▶ **PROVIDED RECORDS**
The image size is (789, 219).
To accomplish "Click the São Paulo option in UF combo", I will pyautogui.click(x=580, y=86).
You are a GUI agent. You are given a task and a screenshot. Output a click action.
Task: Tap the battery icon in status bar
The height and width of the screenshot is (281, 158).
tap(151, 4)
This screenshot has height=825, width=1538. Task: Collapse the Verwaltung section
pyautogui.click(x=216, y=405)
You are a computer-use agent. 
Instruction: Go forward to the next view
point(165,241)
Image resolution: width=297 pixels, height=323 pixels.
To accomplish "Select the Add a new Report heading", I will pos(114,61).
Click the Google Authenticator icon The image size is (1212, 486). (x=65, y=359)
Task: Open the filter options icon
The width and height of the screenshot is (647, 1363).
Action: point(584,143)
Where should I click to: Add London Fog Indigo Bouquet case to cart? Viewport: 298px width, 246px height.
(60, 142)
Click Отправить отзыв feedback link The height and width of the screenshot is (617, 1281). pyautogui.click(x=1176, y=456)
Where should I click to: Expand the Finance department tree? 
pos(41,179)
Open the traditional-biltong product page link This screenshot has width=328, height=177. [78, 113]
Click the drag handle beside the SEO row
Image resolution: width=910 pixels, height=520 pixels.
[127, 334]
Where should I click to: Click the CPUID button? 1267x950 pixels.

▶ **GOAL**
Return the data verbatim, starting at the line that contains "Where should I click to: Add" and continuing through the last line, both included.

▶ **EXPECTED ANSWER**
Where should I click to: Add London Fog Indigo Bouquet case to cart? Viewport: 298px width, 246px height.
(60, 142)
Click Отправить отзыв feedback link The height and width of the screenshot is (617, 1281). pyautogui.click(x=1176, y=456)
Where should I click to: Expand the Finance department tree? 
pos(41,179)
Open the traditional-biltong product page link This screenshot has width=328, height=177. [78, 113]
Click the drag handle beside the SEO row
Image resolution: width=910 pixels, height=520 pixels.
[127, 334]
Where should I click to: Click the CPUID button? 1267x950 pixels.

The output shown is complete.